And here is the fourth occasion (just recently):

• [Co-Respondent]: ‘He [Richard] can be right or scizophrenic.
• [Richard]: ‘There are two main ways the word ‘schizophrenic’ is used. For some examples: ‘schizophrenic: 1. (psychiatry) characteristic of or having schizophrenia; 2 (transf. & fig.) characterised by mutually contradictory or inconsistent elements, attitudes, etc’. (Oxford Dictionary). ‘schizophrenic: 1. of, relating to, or affected with schizophrenia; 2. of, relating to, or characterised by the coexistence of disparate or antagonistic elements’. (American Heritage® Dictionary). ‘schizophrenic: 1. of schizophrenia: relating to or resulting from schizophrenia; 2. offensive term: an offensive term meaning characterised by conflicts and contradictions (insult)’. (Encarta Dictionary). As only a psychiatrist – who, unlike a psychologist, is a medical doctor as well – has the necessary professional qualifications to make a diagnosis of schizophrenia (and who would be able to spell the word correctly) it is reasonable to assume you are referring to the second, the transferred and figurative, usage of the word. As it is you who makes the allegation it behoves you to either substantiate your contention, with referenced text which unambiguously demonstrates mutually contradictory or inconsistent elements and attitudes and/or the coexistence of disparate or antagonistic [opposed, antipathetic] elements and/or is characterised by conflicts and contradictions, or withdraw it unconditionally’.

If those four instances, in a period spanning eight years, constitutes a style that is confrontational in your book then all I can say is ‘guilty as charged M’Lud’.

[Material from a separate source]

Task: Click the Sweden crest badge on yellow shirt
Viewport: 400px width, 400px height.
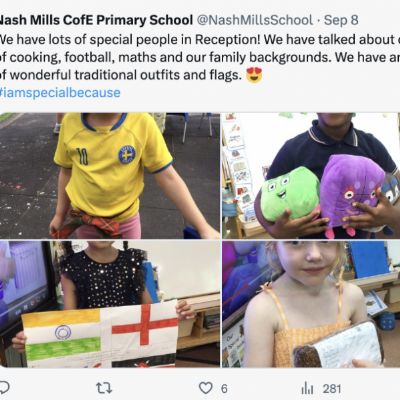Action: [127, 155]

As for requests for evidence, proofs: am I to take it that, according to you, anyone can say whatever about anything without substantiating it?

RESPONDENT: Do you think that is a sensible way to discuss things?

RICHARD: If asking another to substantiate what they are saying is not a sensible way to discuss things then the word ‘sensible’ may as well be expunged from the lexicon.

RESPONDENT: Or is it that you want to set the other person right, by verbal thrashing.

RICHARD: If asking another to substantiate what they are saying represents verbal thrashing, where you come from, then I am well-pleased not to be there.

September 09 2005

RESPONDENT: [Richard]: ‘6. Peace-on-earth can become apparent to anyone at all irregardless of gender, age or race because the perfection of the infinitude of this spatial and temporal universe is already always here at this place in infinite space ... now at this moment in eternal time’. (www.actualfreedom.com.au/richard/articles/aprecisofactualfreedom.htm). I think the word irregardless should be changed to regardless.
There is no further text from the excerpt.